In response to the current attack, vigilance plays an important role in protecting personal data and not compromising others. If you receive an email that looks suspicious, act on your instincts and don’t click on any links. If you are uncertain, it is best to contact the ITS Service Desk straightaway (https://ut.service-now.com/utss/ or 512-475-9400). Remember–and remind others–that Information Technology Services (ITS) will never ask for your password in an email. When you do see a URL in an email, please be especially vigilant to review the URL before clicking. Again, if a URL looks suspicious, err on the side of caution and don’t click any links.
The resources mentioned in the Cyber Security Awareness Month (CSAM) message sent previously are helpful. Please take a look! The Information Security Office’s (ISO) Protect Your Privates site, The State of Texas Department of Information Resources Cyber Security Awareness Month website, and the Department of Homeland Security’s Stop.Think.Connect. campaign provides important and timely information. Arm yourself with the knowledge you need to stay safe online.

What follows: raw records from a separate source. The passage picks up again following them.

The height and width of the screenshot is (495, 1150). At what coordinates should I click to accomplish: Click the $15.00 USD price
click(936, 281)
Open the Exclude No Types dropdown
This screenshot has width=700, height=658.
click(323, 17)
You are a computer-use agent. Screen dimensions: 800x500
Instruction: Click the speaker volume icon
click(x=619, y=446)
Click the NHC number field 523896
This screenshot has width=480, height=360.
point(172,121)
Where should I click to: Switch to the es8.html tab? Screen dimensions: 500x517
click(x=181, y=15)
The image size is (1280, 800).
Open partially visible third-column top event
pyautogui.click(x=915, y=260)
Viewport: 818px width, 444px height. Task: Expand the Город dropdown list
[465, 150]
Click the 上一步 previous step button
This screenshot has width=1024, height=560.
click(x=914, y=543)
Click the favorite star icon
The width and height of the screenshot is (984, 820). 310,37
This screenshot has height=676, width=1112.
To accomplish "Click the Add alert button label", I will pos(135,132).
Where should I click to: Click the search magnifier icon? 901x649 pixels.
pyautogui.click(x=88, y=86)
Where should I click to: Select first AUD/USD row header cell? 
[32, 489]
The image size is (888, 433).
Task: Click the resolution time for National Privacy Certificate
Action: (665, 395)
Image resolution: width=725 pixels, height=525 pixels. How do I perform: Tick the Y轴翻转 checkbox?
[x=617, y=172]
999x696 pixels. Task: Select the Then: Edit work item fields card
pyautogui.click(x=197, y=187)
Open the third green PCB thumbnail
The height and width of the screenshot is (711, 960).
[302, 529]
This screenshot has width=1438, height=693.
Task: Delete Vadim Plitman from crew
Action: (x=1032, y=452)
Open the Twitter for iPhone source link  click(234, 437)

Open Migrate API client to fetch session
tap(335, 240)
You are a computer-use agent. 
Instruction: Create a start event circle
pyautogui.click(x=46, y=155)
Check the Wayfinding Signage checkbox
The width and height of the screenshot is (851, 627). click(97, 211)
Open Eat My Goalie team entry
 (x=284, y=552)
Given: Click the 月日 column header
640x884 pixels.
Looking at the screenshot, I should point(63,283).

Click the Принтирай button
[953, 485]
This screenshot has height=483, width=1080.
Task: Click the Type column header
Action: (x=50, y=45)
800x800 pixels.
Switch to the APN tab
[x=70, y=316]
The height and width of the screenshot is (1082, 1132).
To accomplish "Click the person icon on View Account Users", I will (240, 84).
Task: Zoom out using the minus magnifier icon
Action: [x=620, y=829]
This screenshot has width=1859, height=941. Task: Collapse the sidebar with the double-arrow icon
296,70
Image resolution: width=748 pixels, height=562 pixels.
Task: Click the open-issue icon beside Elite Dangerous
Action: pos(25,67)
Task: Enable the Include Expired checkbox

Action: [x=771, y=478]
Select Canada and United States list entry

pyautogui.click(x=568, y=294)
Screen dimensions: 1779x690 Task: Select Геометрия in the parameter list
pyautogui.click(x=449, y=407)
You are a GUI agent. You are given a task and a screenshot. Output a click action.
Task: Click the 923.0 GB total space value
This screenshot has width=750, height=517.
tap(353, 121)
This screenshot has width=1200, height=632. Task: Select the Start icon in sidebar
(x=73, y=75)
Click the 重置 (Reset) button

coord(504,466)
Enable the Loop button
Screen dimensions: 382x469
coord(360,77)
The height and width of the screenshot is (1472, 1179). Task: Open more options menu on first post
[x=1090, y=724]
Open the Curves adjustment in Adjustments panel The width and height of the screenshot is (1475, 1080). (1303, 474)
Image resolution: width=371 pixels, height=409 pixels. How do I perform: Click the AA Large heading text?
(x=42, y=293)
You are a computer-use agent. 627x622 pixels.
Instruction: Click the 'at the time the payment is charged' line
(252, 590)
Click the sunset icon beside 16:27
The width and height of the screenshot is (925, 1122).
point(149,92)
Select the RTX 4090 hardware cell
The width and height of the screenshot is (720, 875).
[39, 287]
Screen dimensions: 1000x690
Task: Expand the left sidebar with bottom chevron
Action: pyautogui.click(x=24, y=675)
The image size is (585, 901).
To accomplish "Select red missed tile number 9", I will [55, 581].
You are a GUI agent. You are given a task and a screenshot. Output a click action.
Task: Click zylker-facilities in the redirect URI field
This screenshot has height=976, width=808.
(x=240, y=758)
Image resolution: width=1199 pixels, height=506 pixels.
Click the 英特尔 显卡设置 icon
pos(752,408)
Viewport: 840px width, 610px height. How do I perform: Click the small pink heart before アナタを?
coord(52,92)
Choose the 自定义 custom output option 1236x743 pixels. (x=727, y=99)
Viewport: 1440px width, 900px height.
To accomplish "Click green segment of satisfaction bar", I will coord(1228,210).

In addition to the things you do to protect yourself, ITS is working to implement technology that will identify email messages with links that are “hostile” or “suspicious” and warn recipients of potential dangers. We expect to deliver this technical solution in the near future and will keep you posted. Of course, a technical solution is only a backup to using our common sense.
This month we are experiencing a real world encounter with a malicious, orchestrated scheme to steal personal and professional information. The actions we each take impact cyber security for us all. Thanks to the ISO team and ITS colleagues who are responding to this attack to ensure our campus community remains cyber safe.